> **What to do**
Return the run of lines below that opens with the line containing "The width and" and closes with the line containing "Click the Powers flame icon", keeping each one exact.

> **Source data**
◆ ◆ ◆
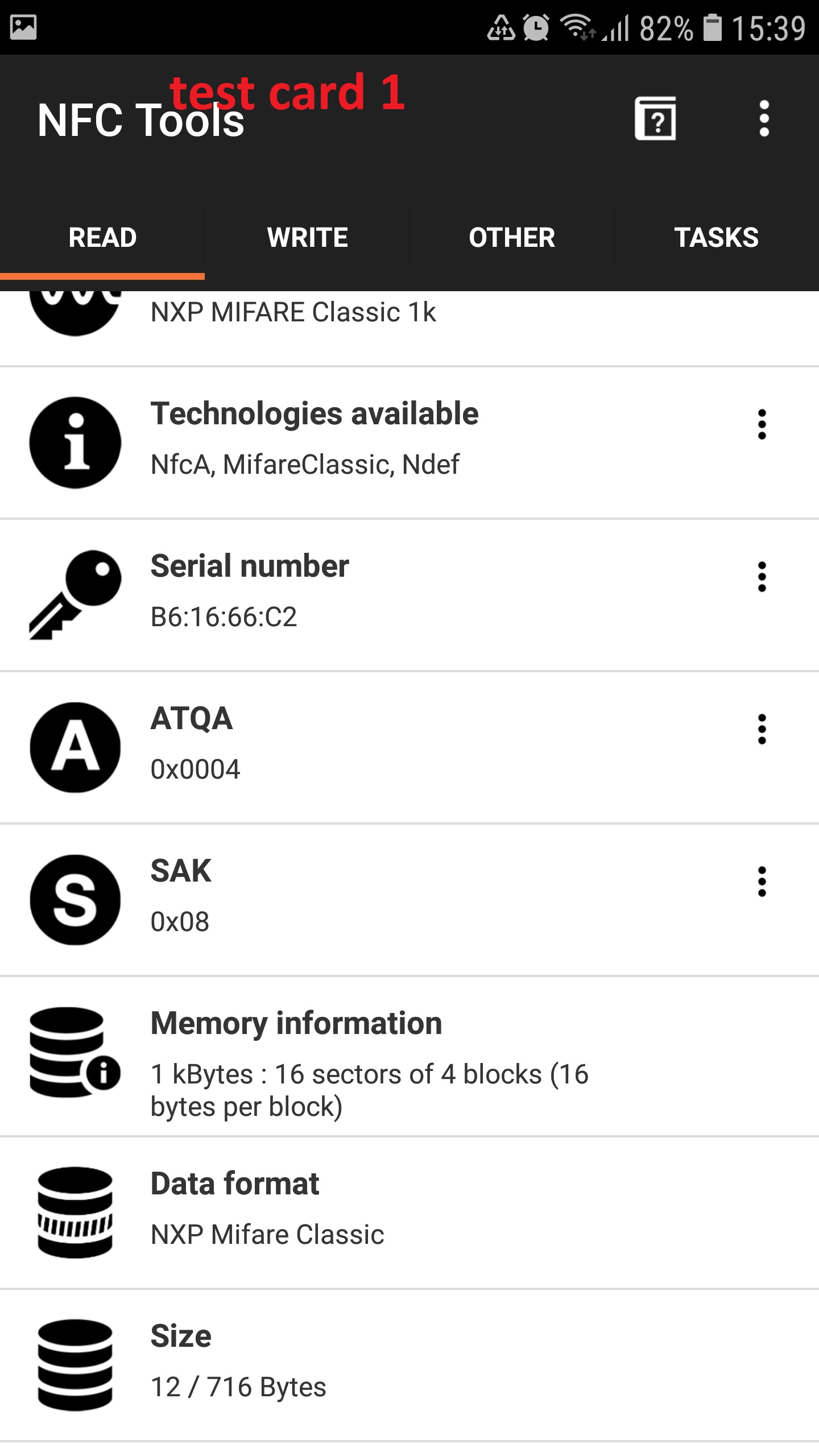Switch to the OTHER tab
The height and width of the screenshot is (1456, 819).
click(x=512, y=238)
◆ ◆ ◆
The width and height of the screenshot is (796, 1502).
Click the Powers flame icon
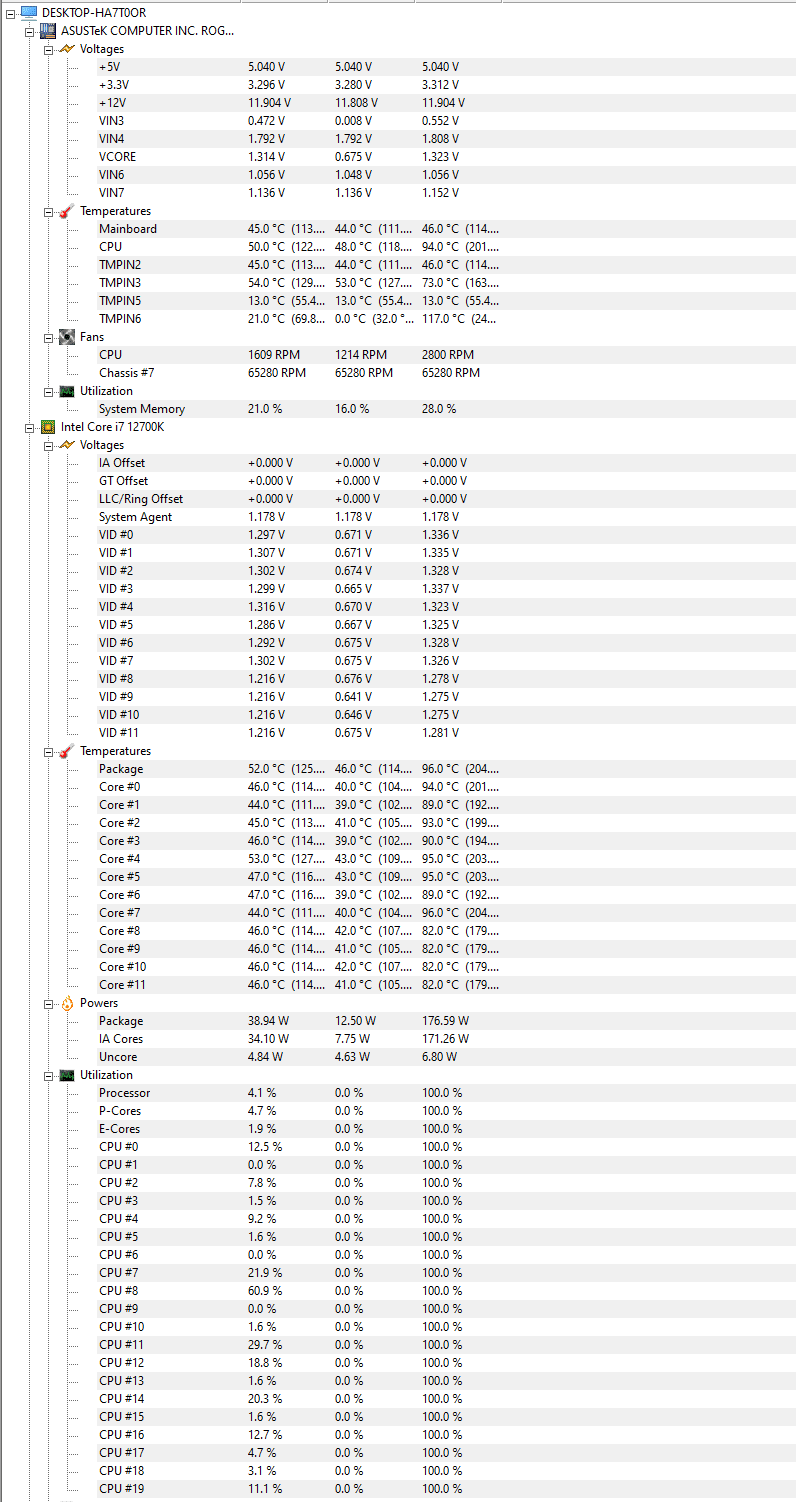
◆ ◆ ◆
> **Output below**
The width and height of the screenshot is (796, 1502).
Click the Powers flame icon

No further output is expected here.